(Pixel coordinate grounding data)
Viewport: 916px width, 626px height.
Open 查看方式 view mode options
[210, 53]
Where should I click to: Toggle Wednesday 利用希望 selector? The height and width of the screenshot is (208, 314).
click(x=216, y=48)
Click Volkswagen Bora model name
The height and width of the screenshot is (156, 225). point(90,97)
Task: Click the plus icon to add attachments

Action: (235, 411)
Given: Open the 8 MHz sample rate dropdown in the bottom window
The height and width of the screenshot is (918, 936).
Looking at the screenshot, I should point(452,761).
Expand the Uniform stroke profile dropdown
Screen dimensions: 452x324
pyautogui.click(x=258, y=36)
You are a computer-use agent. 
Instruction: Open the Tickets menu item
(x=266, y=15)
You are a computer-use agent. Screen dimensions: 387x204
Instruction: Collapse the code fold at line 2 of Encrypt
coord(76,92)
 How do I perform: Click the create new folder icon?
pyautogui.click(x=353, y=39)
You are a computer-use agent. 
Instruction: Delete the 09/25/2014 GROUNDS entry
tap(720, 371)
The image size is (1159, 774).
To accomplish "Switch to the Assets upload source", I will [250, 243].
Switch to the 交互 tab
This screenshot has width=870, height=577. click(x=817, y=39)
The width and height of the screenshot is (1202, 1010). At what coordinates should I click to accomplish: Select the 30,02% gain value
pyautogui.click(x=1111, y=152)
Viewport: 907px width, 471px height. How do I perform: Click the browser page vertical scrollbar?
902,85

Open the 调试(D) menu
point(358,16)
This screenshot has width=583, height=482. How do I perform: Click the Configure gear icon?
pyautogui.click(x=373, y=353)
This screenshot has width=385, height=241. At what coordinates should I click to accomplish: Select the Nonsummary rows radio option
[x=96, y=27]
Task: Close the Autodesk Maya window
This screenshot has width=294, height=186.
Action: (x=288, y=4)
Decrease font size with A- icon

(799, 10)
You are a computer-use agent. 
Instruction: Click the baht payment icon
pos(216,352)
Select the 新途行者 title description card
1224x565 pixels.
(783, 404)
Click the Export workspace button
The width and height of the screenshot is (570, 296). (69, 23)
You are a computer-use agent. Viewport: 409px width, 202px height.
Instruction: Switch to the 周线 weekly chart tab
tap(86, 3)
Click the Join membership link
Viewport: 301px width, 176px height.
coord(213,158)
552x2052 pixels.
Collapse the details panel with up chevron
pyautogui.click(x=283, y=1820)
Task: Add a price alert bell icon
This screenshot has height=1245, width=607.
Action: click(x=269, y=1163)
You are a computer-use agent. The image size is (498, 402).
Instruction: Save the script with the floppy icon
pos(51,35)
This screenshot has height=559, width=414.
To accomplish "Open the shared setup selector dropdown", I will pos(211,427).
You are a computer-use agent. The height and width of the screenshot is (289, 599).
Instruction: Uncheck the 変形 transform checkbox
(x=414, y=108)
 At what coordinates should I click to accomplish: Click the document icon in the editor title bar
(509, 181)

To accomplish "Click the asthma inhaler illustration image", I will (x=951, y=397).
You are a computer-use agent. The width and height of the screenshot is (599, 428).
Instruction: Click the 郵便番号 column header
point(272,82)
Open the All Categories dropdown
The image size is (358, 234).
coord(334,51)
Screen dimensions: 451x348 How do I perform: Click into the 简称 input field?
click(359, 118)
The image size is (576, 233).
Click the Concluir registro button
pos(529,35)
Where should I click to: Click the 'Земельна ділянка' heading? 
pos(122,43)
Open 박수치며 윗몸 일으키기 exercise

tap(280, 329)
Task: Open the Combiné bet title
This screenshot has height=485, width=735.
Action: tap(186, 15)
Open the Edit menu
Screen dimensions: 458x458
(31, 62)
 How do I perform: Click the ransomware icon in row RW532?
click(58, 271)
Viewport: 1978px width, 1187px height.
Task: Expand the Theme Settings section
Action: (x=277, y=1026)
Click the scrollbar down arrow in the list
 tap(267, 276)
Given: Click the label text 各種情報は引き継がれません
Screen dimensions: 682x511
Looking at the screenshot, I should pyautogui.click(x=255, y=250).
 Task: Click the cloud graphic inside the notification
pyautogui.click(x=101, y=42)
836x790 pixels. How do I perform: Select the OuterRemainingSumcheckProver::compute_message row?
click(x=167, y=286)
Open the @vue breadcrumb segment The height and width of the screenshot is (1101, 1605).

** Exercise directions **
Without dropping a single line, output the records above exactly.

** Response box **
Viewport: 916px width, 626px height.
Open 查看方式 view mode options
[210, 53]
Where should I click to: Toggle Wednesday 利用希望 selector? The height and width of the screenshot is (208, 314).
click(x=216, y=48)
Click Volkswagen Bora model name
The height and width of the screenshot is (156, 225). point(90,97)
Task: Click the plus icon to add attachments

Action: (235, 411)
Given: Open the 8 MHz sample rate dropdown in the bottom window
The height and width of the screenshot is (918, 936).
Looking at the screenshot, I should point(452,761).
Expand the Uniform stroke profile dropdown
Screen dimensions: 452x324
pyautogui.click(x=258, y=36)
You are a computer-use agent. 
Instruction: Open the Tickets menu item
(x=266, y=15)
You are a computer-use agent. Screen dimensions: 387x204
Instruction: Collapse the code fold at line 2 of Encrypt
coord(76,92)
 How do I perform: Click the create new folder icon?
pyautogui.click(x=353, y=39)
You are a computer-use agent. 
Instruction: Delete the 09/25/2014 GROUNDS entry
tap(720, 371)
The image size is (1159, 774).
To accomplish "Switch to the Assets upload source", I will [250, 243].
Switch to the 交互 tab
This screenshot has width=870, height=577. click(x=817, y=39)
The width and height of the screenshot is (1202, 1010). At what coordinates should I click to accomplish: Select the 30,02% gain value
pyautogui.click(x=1111, y=152)
Viewport: 907px width, 471px height. How do I perform: Click the browser page vertical scrollbar?
902,85

Open the 调试(D) menu
point(358,16)
This screenshot has width=583, height=482. How do I perform: Click the Configure gear icon?
pyautogui.click(x=373, y=353)
This screenshot has width=385, height=241. At what coordinates should I click to accomplish: Select the Nonsummary rows radio option
[x=96, y=27]
Task: Close the Autodesk Maya window
This screenshot has width=294, height=186.
Action: (x=288, y=4)
Decrease font size with A- icon

(799, 10)
You are a computer-use agent. 
Instruction: Click the baht payment icon
pos(216,352)
Select the 新途行者 title description card
1224x565 pixels.
(783, 404)
Click the Export workspace button
The width and height of the screenshot is (570, 296). (69, 23)
You are a computer-use agent. Viewport: 409px width, 202px height.
Instruction: Switch to the 周线 weekly chart tab
tap(86, 3)
Click the Join membership link
Viewport: 301px width, 176px height.
coord(213,158)
552x2052 pixels.
Collapse the details panel with up chevron
pyautogui.click(x=283, y=1820)
Task: Add a price alert bell icon
This screenshot has height=1245, width=607.
Action: click(x=269, y=1163)
You are a computer-use agent. The image size is (498, 402).
Instruction: Save the script with the floppy icon
pos(51,35)
This screenshot has height=559, width=414.
To accomplish "Open the shared setup selector dropdown", I will pos(211,427).
You are a computer-use agent. The height and width of the screenshot is (289, 599).
Instruction: Uncheck the 変形 transform checkbox
(x=414, y=108)
 At what coordinates should I click to accomplish: Click the document icon in the editor title bar
(509, 181)

To accomplish "Click the asthma inhaler illustration image", I will (x=951, y=397).
You are a computer-use agent. The width and height of the screenshot is (599, 428).
Instruction: Click the 郵便番号 column header
point(272,82)
Open the All Categories dropdown
The image size is (358, 234).
coord(334,51)
Screen dimensions: 451x348 How do I perform: Click into the 简称 input field?
click(359, 118)
The image size is (576, 233).
Click the Concluir registro button
pos(529,35)
Where should I click to: Click the 'Земельна ділянка' heading? 
pos(122,43)
Open 박수치며 윗몸 일으키기 exercise

tap(280, 329)
Task: Open the Combiné bet title
This screenshot has height=485, width=735.
Action: tap(186, 15)
Open the Edit menu
Screen dimensions: 458x458
(31, 62)
 How do I perform: Click the ransomware icon in row RW532?
click(58, 271)
Viewport: 1978px width, 1187px height.
Task: Expand the Theme Settings section
Action: (x=277, y=1026)
Click the scrollbar down arrow in the list
 tap(267, 276)
Given: Click the label text 各種情報は引き継がれません
Screen dimensions: 682x511
Looking at the screenshot, I should pyautogui.click(x=255, y=250).
 Task: Click the cloud graphic inside the notification
pyautogui.click(x=101, y=42)
836x790 pixels. How do I perform: Select the OuterRemainingSumcheckProver::compute_message row?
click(x=167, y=286)
Open the @vue breadcrumb segment The height and width of the screenshot is (1101, 1605).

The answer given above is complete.